In "The Lord of the Rings," evil is very much at work. Frodo Baggins, his friends and allies must destroy the ring of power desired by Sauron, who seeks it in order to enslave all in darkness. But evil in "The Lord of the Rings" is not exclusively external, but internal as well. The sinful side of human nature is acknowledged clearly in the trilogy, as man faltered many times due to, for example, weakness, cowardice, greed, and the desire for power.
This evil led to war. Hobbits, men and elves did not long for battle, and throughout the films, the decisions to wage war were not easy. But it became a necessity. Sauron sought, if you will, the ultimate weapon of mass destruction in the ring, and had to be stopped before uniting with it. Again, the timing of such a cinematic theme is rather dramatic as our nation's leaders over these past two-plus years recognized the necessity of waging war in Afghanistan, Iraq, and against other terrorists around the globe. These decisions were not made lightly. Just as the hobbits' desire in "The Lord of the Rings" to be left alone in their beautiful Shire had to give way to the reality of war at their doorstep, so has been the similar case with the U.S. over the past two-plus years.

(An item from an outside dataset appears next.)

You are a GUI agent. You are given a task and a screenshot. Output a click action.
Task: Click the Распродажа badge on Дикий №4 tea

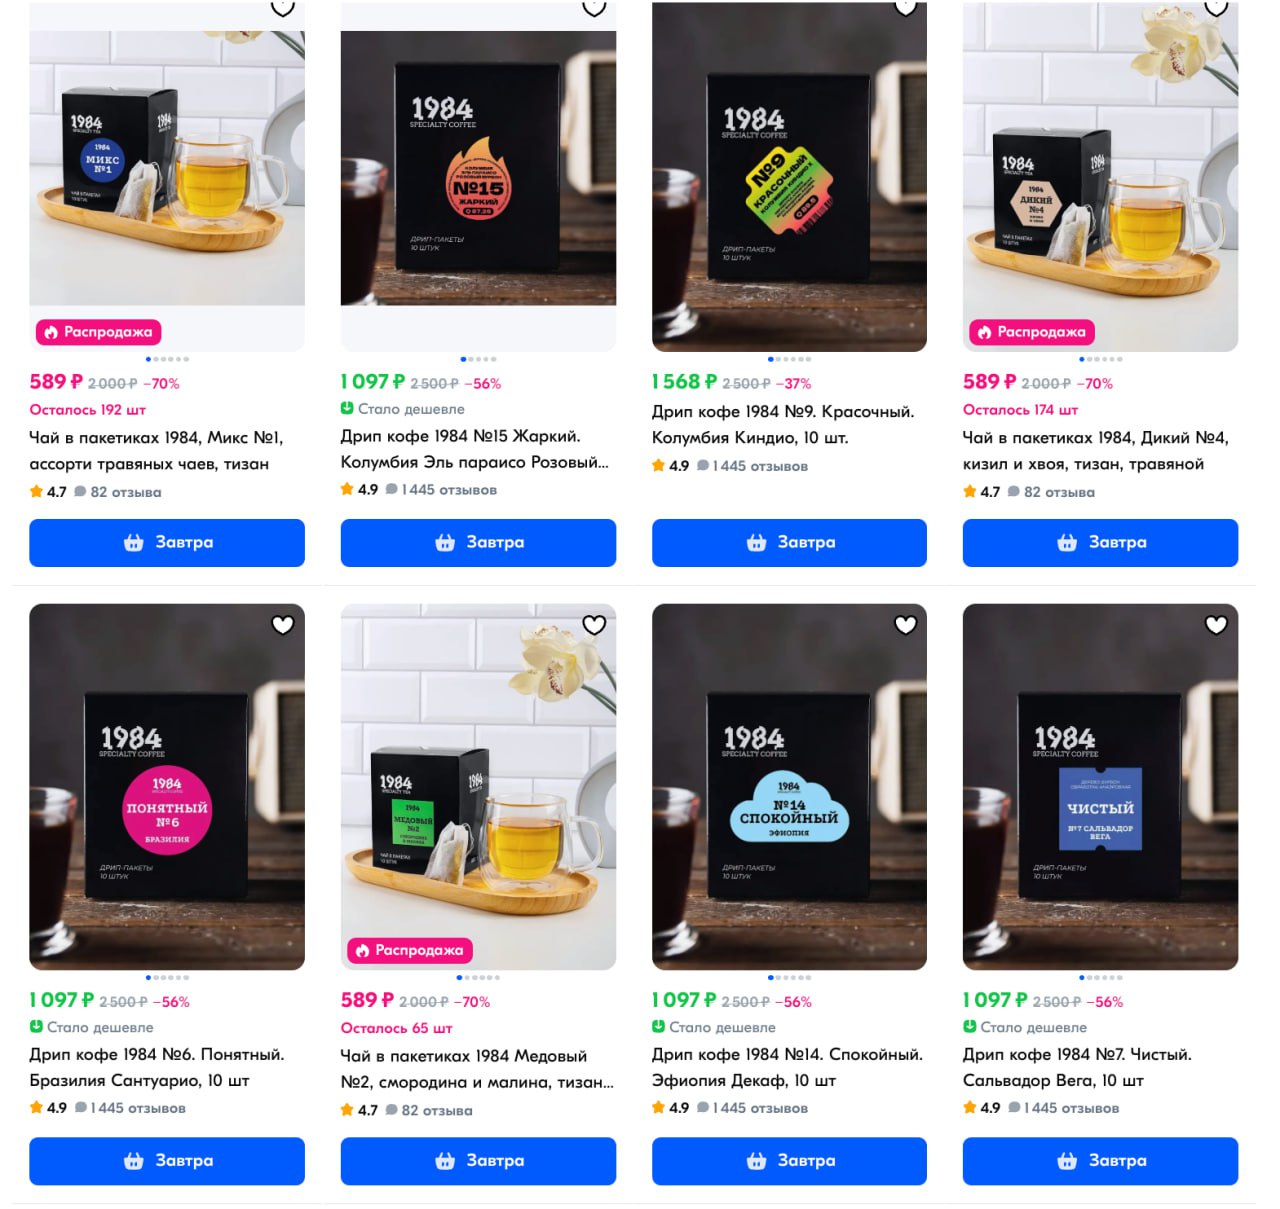click(x=1032, y=332)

Countering evil, though, requires sacrifice. As exhibited when some politicians disingenuously call for sacrifice in order to raise taxes, a substantive notion of sacrifice can be elusive in a culture that so often emphasizes immediate gratification, self-absorption and a shirking of responsibility. But "The Lord of the Rings" films place enormous emphasis on sacrifice. Elves, dwarfs, hobbits and men make tremendous sacrifices to protect their freedom, families, friends, homes and nations. While watching these movies, I could not help but think of members of our military and intelligence services who sacrifice in similar ways.
In the end, Middle Earth is saved through sacrifice. Those very sacrifices make it clear that despite a wide array of shortcomings and failings, the folk of Middle Earth also are capable of great good through courage, loyalty and love, and are worth saving.
If this theme of sacrifice strikes a Christian chord, that should not be surprising as Tolkein was a devout Catholic. Christianity, after all, tells of the sacrifice Jesus Christ made for mankind. As St. Paul noted: "God presented him as a sacrifice of atonement, through faith in his blood." (Romans 3:25)
For all its other merits, perhaps the success of "The Lord of the Rings" trilogy received an extra boost as many moviegoers, through recent experiences with terrorism and war, have gained a far greater appreciation for acts of sacrifice in the face of evil and death.
Raymond J. Keating is a columnist with Newsday in New York.